/---
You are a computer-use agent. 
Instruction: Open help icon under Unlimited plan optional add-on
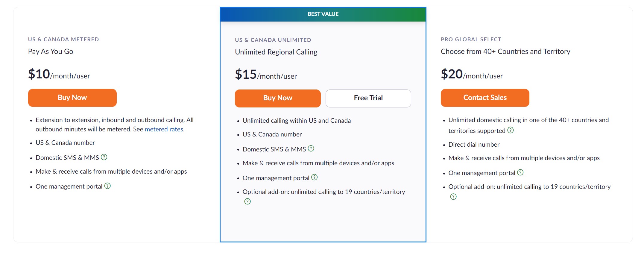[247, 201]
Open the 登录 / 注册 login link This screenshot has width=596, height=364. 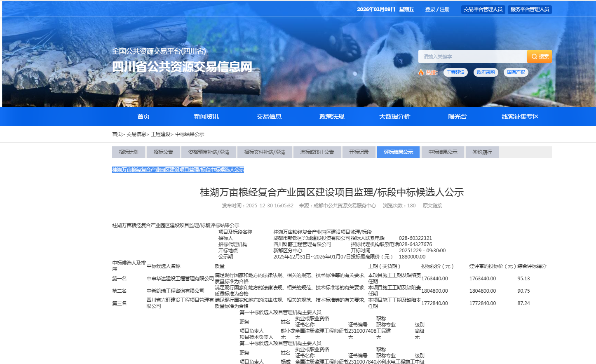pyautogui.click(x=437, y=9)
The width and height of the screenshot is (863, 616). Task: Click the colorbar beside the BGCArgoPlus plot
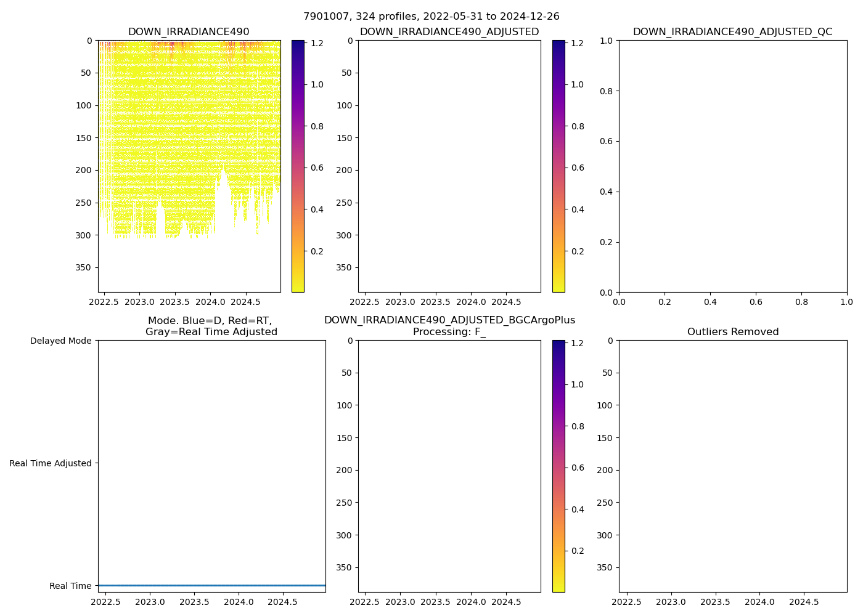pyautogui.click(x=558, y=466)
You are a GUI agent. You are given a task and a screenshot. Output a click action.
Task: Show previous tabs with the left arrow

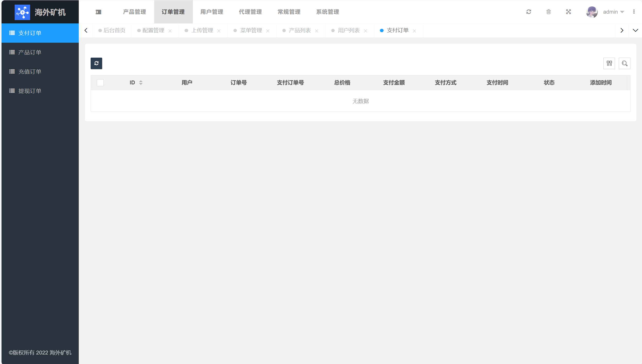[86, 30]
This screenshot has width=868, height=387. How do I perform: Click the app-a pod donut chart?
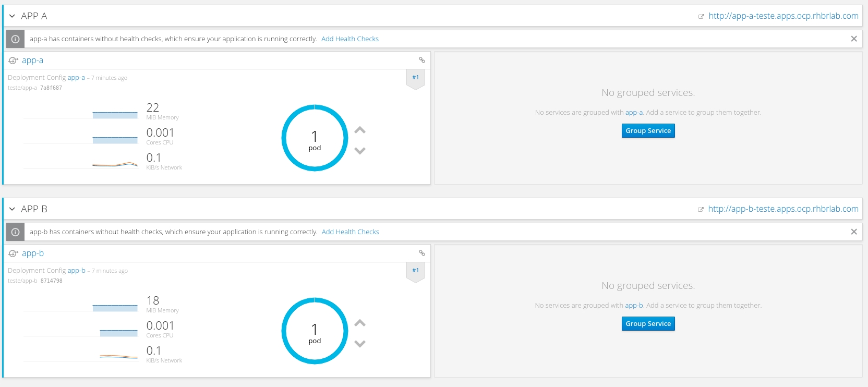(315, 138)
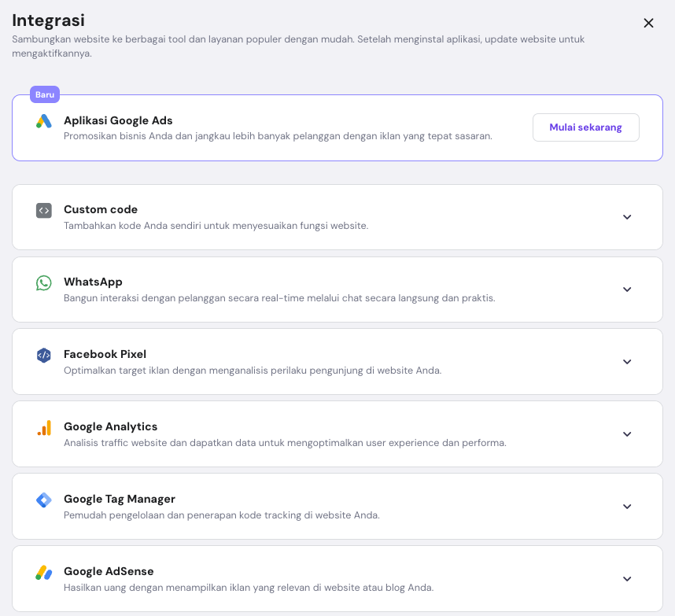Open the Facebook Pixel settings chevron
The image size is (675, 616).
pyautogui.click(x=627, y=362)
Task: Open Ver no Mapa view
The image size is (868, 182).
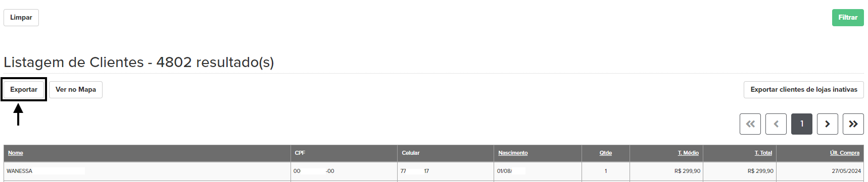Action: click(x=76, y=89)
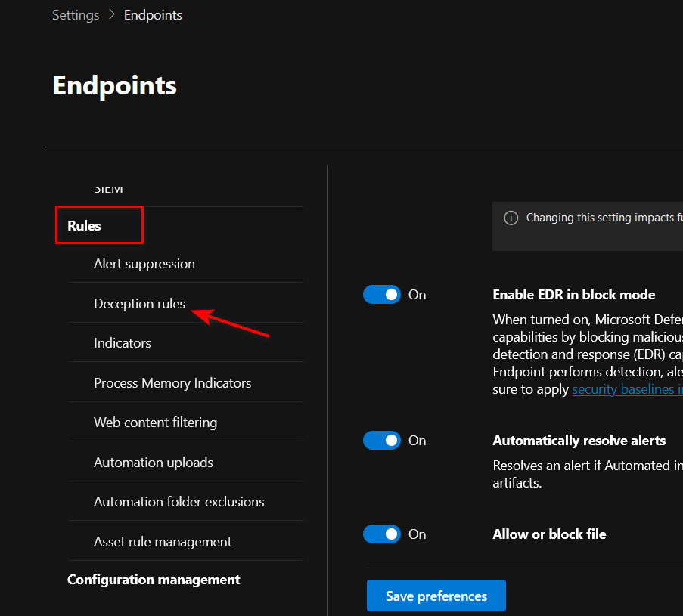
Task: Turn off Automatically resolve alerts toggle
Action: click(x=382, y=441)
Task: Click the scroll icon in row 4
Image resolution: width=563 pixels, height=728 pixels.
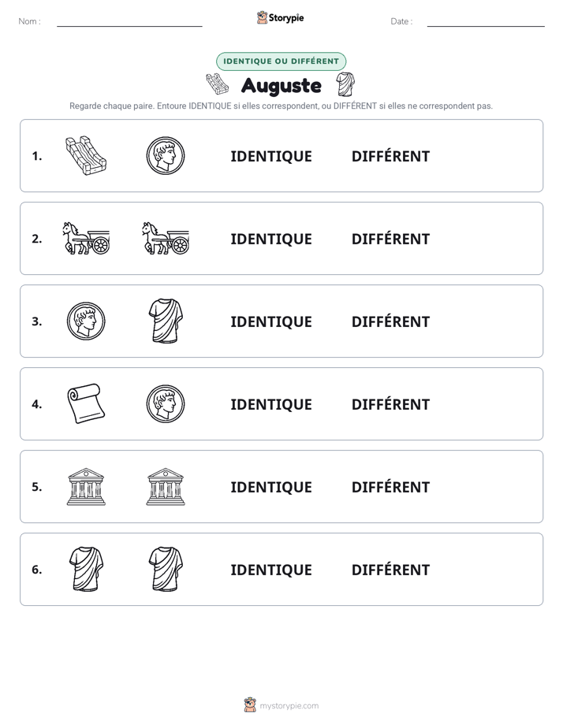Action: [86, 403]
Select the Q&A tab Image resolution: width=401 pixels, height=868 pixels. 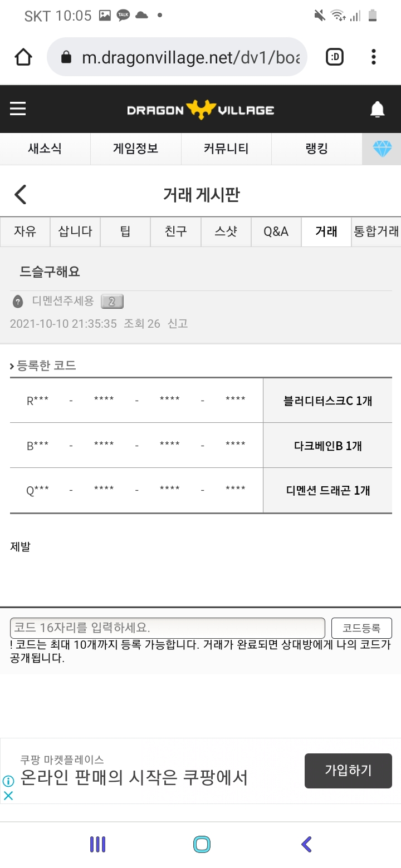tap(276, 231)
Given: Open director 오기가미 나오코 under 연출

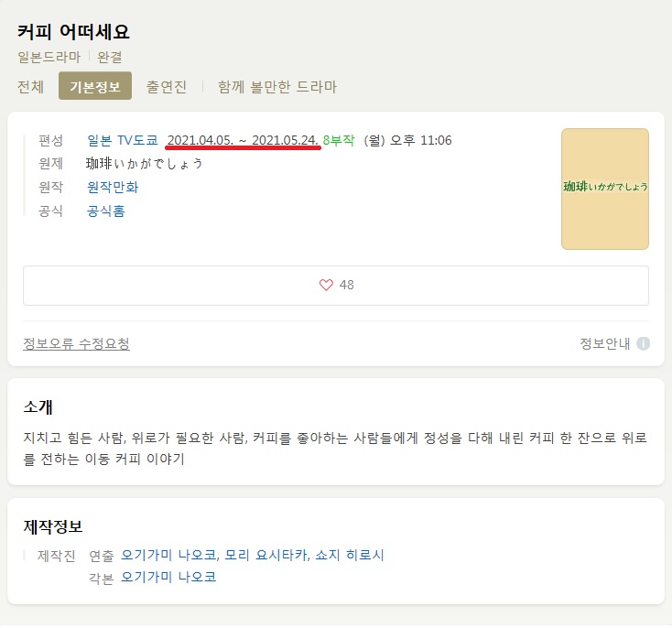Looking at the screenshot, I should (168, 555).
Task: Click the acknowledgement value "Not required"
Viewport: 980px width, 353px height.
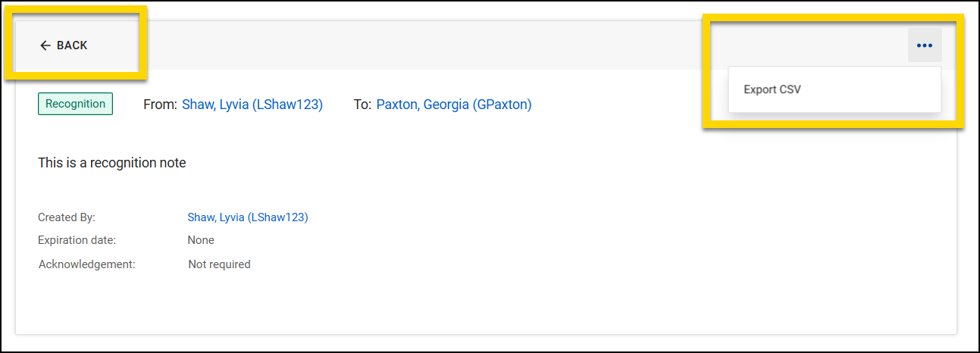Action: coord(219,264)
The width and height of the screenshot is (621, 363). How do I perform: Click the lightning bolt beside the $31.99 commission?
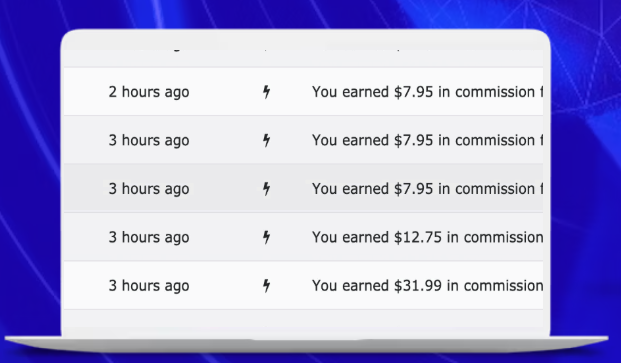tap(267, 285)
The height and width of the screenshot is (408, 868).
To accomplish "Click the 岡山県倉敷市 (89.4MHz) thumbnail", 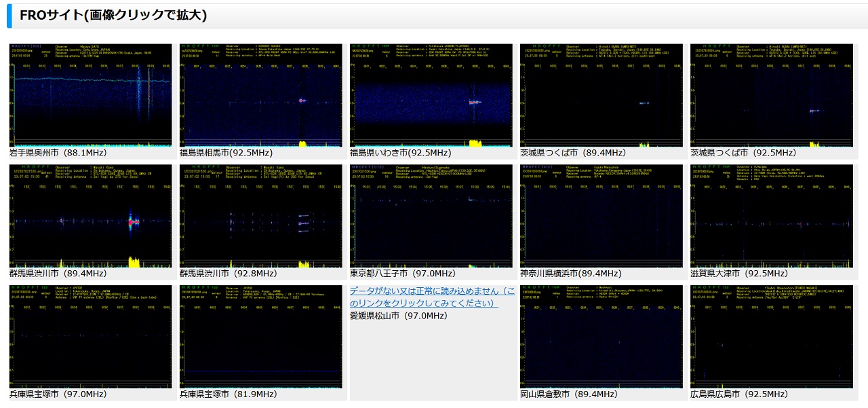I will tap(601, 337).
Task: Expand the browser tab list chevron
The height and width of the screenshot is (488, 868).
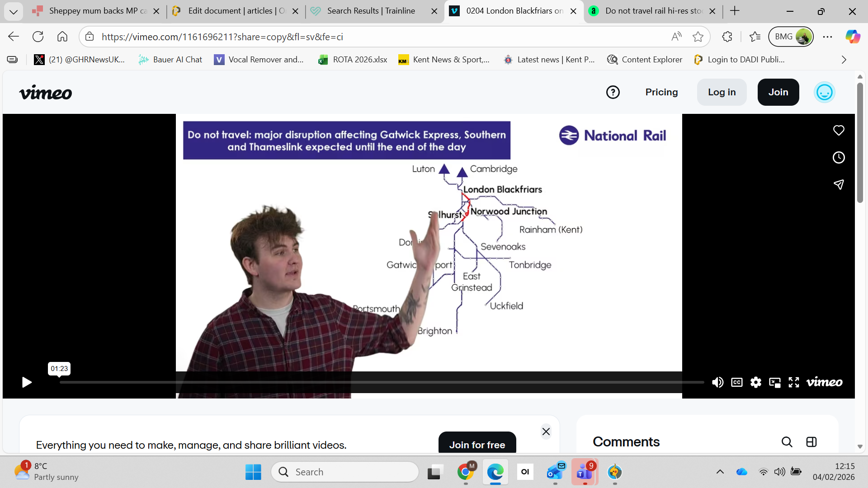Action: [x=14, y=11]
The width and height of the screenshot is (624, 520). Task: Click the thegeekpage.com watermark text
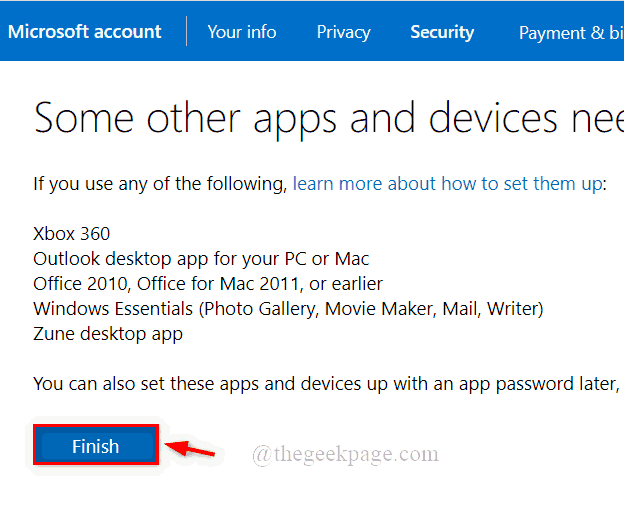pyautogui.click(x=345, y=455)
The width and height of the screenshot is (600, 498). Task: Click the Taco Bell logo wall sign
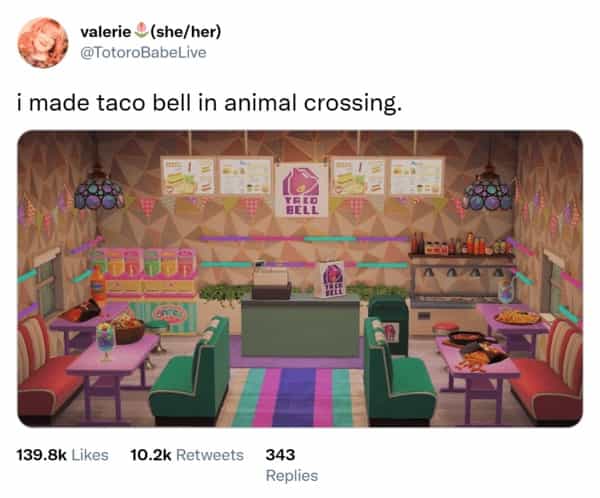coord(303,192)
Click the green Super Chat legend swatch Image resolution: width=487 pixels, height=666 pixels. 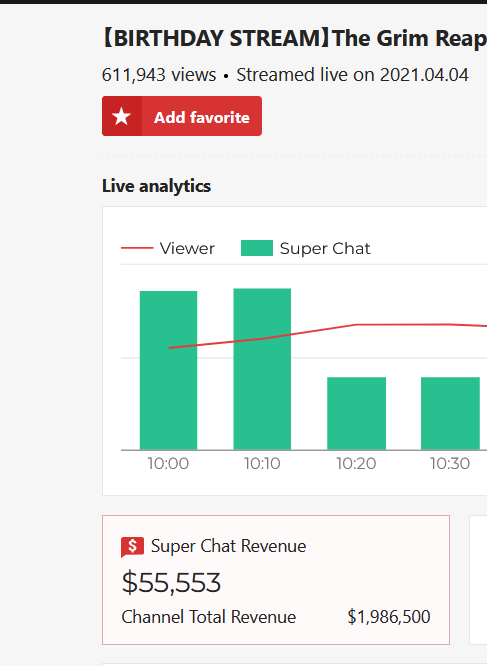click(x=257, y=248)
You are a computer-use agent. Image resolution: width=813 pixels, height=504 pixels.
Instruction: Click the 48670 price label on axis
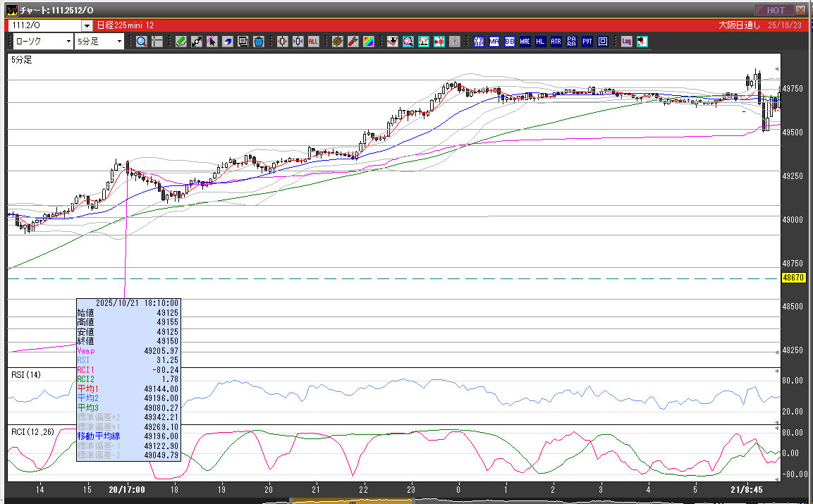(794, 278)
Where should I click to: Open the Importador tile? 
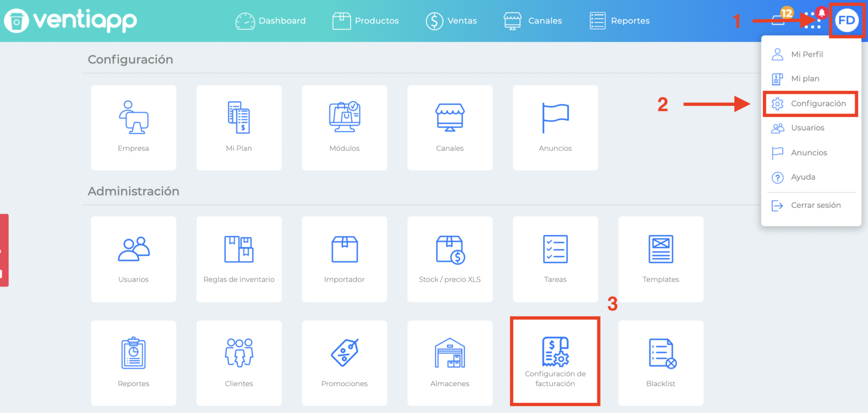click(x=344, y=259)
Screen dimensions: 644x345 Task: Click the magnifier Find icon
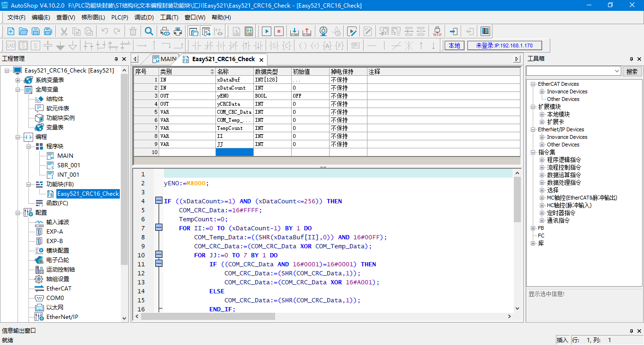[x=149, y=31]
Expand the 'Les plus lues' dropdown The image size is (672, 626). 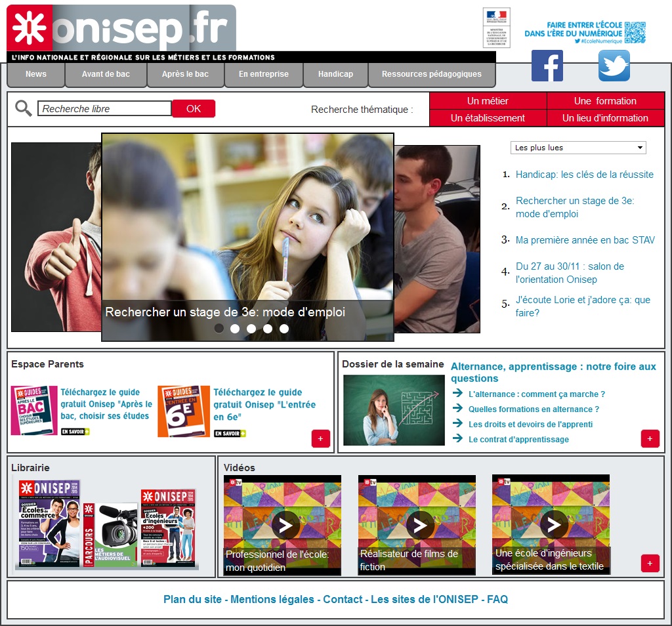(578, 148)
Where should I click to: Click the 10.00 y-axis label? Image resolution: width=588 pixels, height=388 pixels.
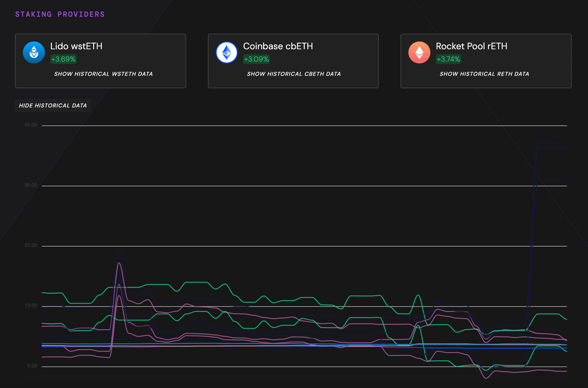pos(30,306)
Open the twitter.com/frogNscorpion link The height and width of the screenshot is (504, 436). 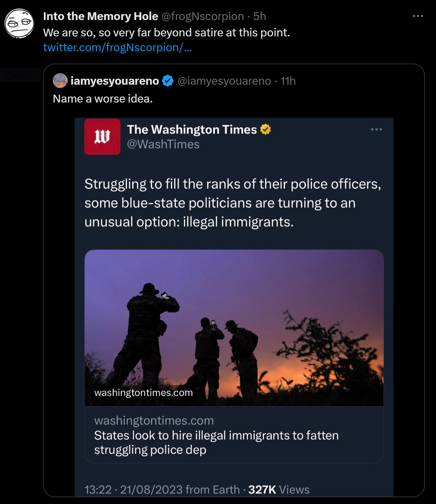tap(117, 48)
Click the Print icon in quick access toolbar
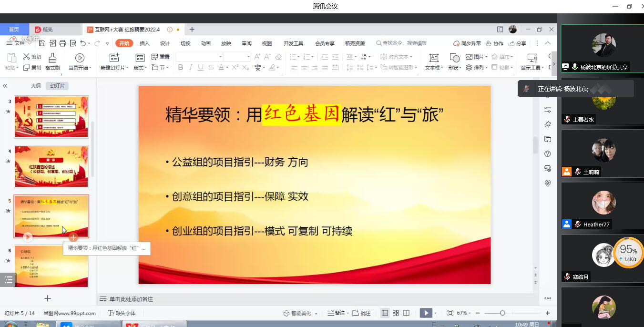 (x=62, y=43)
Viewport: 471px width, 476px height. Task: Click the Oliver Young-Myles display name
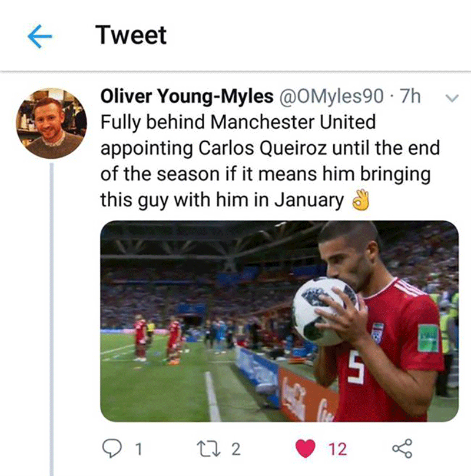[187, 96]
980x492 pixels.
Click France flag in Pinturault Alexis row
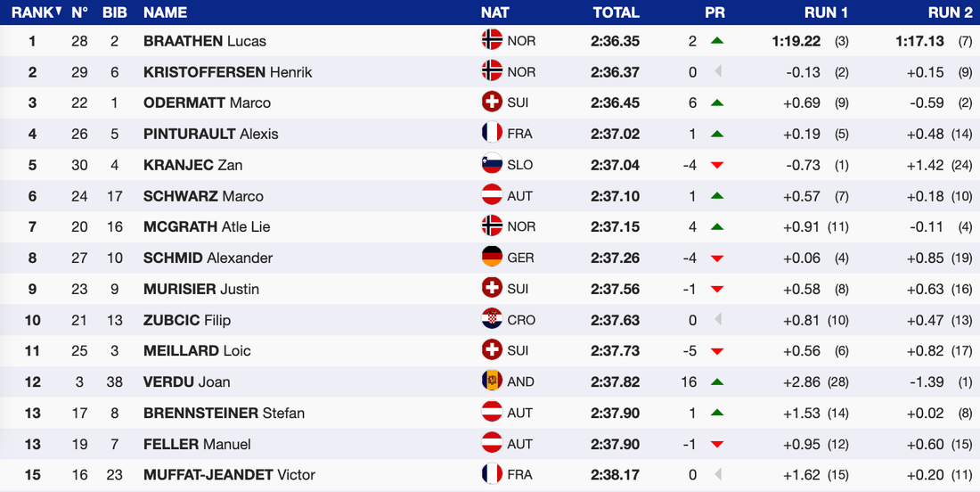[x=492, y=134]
\---
In the data above, the line containing "980x492 pixels." and all lines after it are to be reproduced exactly, leaving out the pictures.

● **EXERCISE OUTPUT**
980x492 pixels.
Click France flag in Pinturault Alexis row
[x=492, y=134]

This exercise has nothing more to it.